Last spring Dr. J and I took a wonderful trip to Spain. We flew into Madrid and soon thereafter got on a bus to drive five hours to Bilbao. Originally we were planning on booking a train (couchette anyone?) but upon further research I found that the bus was actually faster! (It has to do with the number of stops as well as the mountainous region which has the train tracks going in zigzags).

Bilbao is the largest city on the north coast of Spain. It is about 62 miles (100km) from France. It is located in the Basque country (there is also a French Basque region), and is known for its shipbuilding, steelmaking and in my opinion pixchos. It is also known for its terrorism as there are people called Basque Separatist who feel that the area should be independent of Spain.

In the late 1980’s a strategic plan for the revitalization of the Bilbao Metoropolitan region was established and in 1991 the Basque authority reached out to the Solomon R. Guggenheim Foundation. Thomas Krens, the director of the Guggenheim Museum asked Toronto native and Los Angeles based architect Frank Gehry to come to Bilbao. Mr. Gehry suggested that the new museum be built next to the Nervion River between the Pente de la Salbe and Puenta de Deusto. While at his hotel in Bilbao, Mr. Gehry made his first sketches of the museum. These were on exhibition at the Museum and were featured on many of the gift shops designs.
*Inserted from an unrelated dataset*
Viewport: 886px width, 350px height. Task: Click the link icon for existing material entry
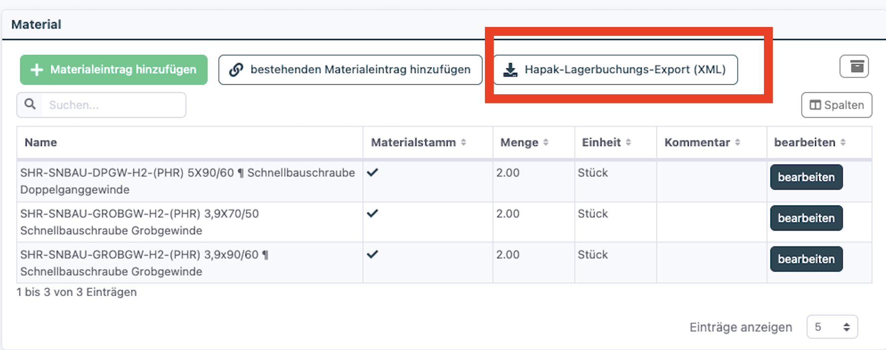point(236,70)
The museum is made up of nineteen galleries on three floors. The largest gallery is bigger than a football field. The museum also holds an auditorium, a restaurant, a library and a gift shop, as well as offices and a tower. All the smaller galleries branch out from the large, three story, central atrium. To enter the museum one must first pass the Jeff Koons sculpture Puppy and then follow a wide staircase going down. The atrium is crisscrossed by ramps, suspension bridge walkways and has large glass elevators that give visitors a view of the museum inside as well as the architecture and art on the outside.
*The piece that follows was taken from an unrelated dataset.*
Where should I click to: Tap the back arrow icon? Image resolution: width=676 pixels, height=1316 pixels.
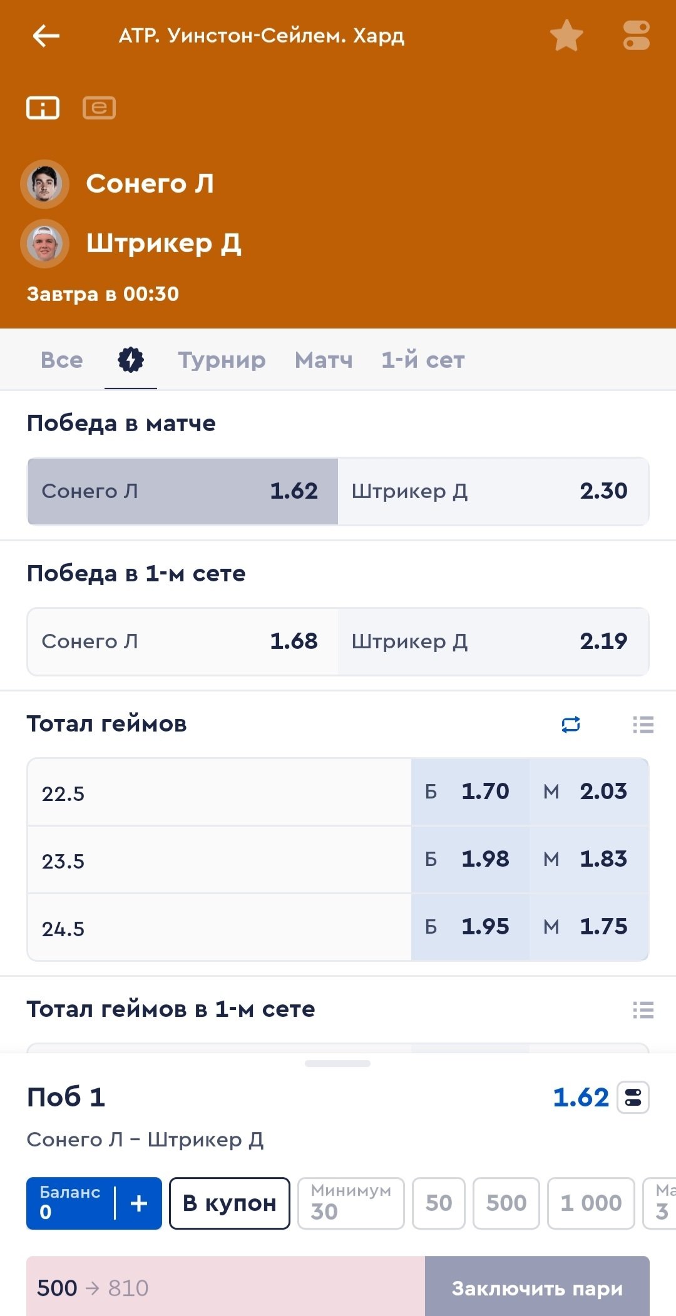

The outside of the museum is predominantly covered with titanium which is guaranteed to last a hundred years. Titanium is thinner than stainless steel. It does not lie flat and strong winds make it flutter. The effect is such that the building actually moves, giving the impression of being alive. As the building reflects sunlight during different times of the day the titanium seems to change color as well. The two days we spent in Bilbao were cloudy and the building along with the mist and fog seemed suspended around the surrounding bridges.
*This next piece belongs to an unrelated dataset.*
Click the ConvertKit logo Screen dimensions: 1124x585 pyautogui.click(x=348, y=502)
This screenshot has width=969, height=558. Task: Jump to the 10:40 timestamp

Visiting the Guggenheim in Bilbao was one of the highlights of my life. The most thrilling aspect was that I wanted to be outside as much as I wanted to be inside the building. There was just so much to absorb! On the outside, along with the Puppy is Tulips (also Jeff Koons) which looks like oversized Christmas ornaments. Louise Bourgeois’ Maman is a 30 foot high metal sculpture of a spider. Part of the museums permenant collection located in the Arcelor Gallery is Richard Serra The Matter of Time which are metal installations created in a maze-like yet natural form.

I will spend more time writing about my favorite exhitbits in the museum as well as more about the Basque region (THE FOOD) and Spain in general.